According to a survey compiled by the AAA Foundation for Traffic Safety, 90 percent of respondents consider aggressive motorists to be either a somewhat or a very serious threat to personal safety. This overwhelming statistic seems to indicate that a clear majority of Americans believes that aggressive driving behaviors are dangerous. Yet, according to the same survey, a majority of motorists also admit to engaging in potentially aggressive driving behaviors personally.
How does one reconcile these two pieces of data? While most individuals believe that aggressive driving is dangerous, most individuals choose to engage in aggressive driving behaviors. It is possible that many motorists are unaware of what behaviors are considered to be potentially aggressive. While running a red light is clearly aggressive behavior, some motorists would be surprised to learn that driving 15 mph above the speed limit is considered aggressive.

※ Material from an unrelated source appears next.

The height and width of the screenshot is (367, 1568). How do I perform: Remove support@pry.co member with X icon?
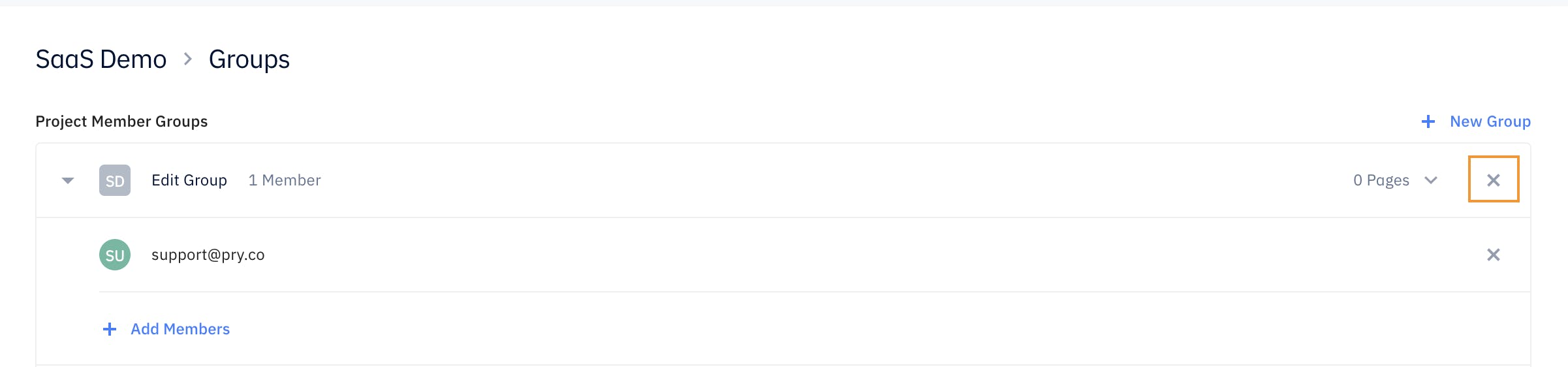[1493, 255]
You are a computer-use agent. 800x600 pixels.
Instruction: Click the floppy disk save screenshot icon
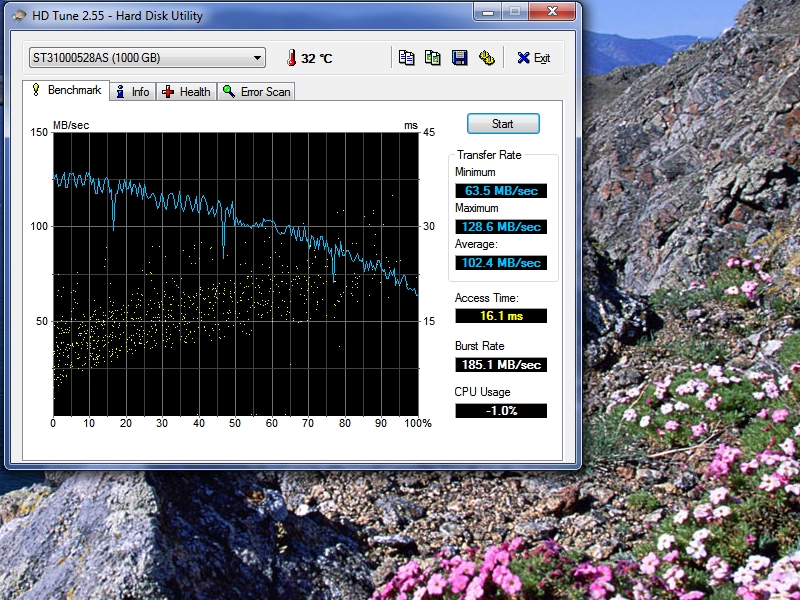pos(460,58)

Aggressive driving behaviors are essentially those behaviors which are unsafe and are committed deliberately with either an intentional or unintentional disregard for safety. This broad definition distinguishes aggressive driving behavior from potentially unsafe motorist behavior that may be necessary for safety purposes, such as cutting off another driver to avoid crashing into a deer which has just jumped into the road. When a deliberately unsafe act is committed with an intent to cause another physical harm, road rage occurs. Although, it is important to note that aggressive behaviors that do not rise to the level of road rage may cause physical harm.